═══ Data records

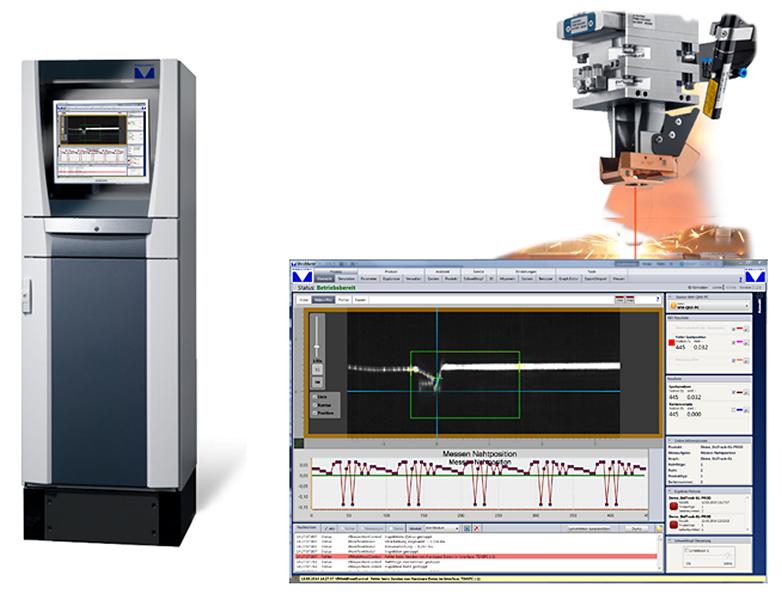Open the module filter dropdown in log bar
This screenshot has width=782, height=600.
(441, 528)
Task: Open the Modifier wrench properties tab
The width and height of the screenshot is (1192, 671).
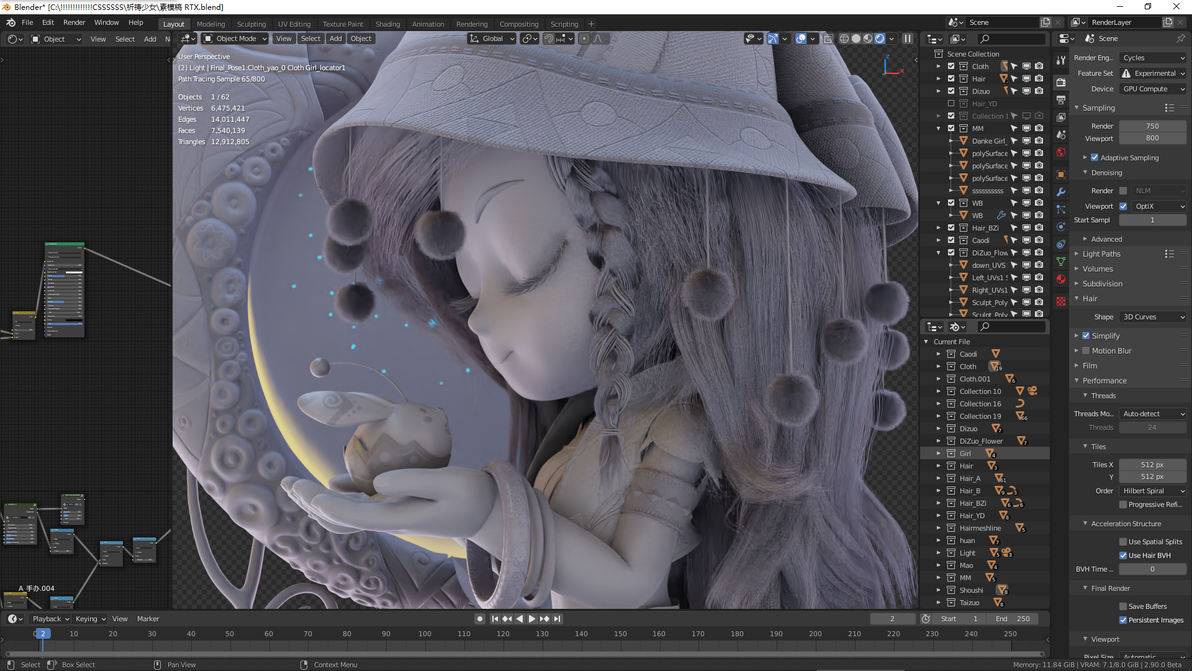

══════
═══ Data records

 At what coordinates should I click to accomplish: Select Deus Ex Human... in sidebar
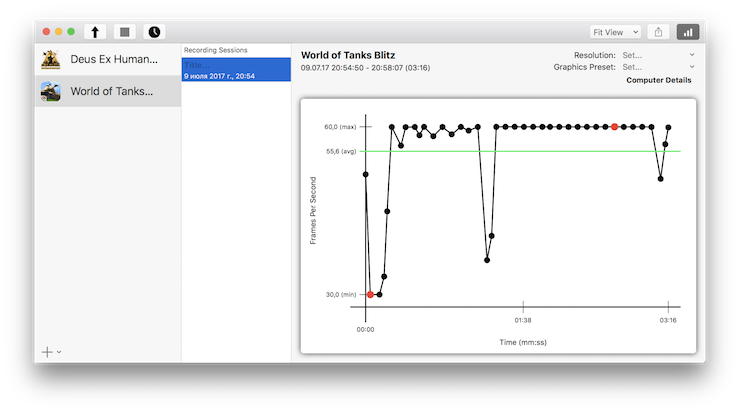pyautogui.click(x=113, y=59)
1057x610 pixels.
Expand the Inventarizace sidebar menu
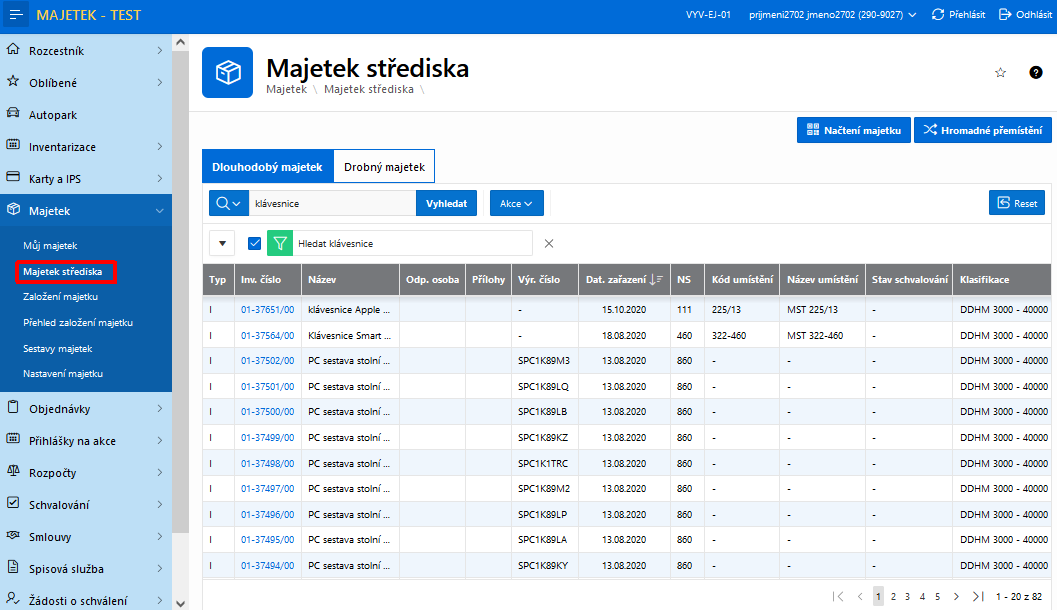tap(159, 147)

══════

- [About this exercise]: Reproduce only the lines above spanning from the line containing "Task: Open the Modifier wrench properties tab" through the line containing "The width and", word for word.

- [Your response]:
Task: Open the Modifier wrench properties tab
The width and height of the screenshot is (1192, 671).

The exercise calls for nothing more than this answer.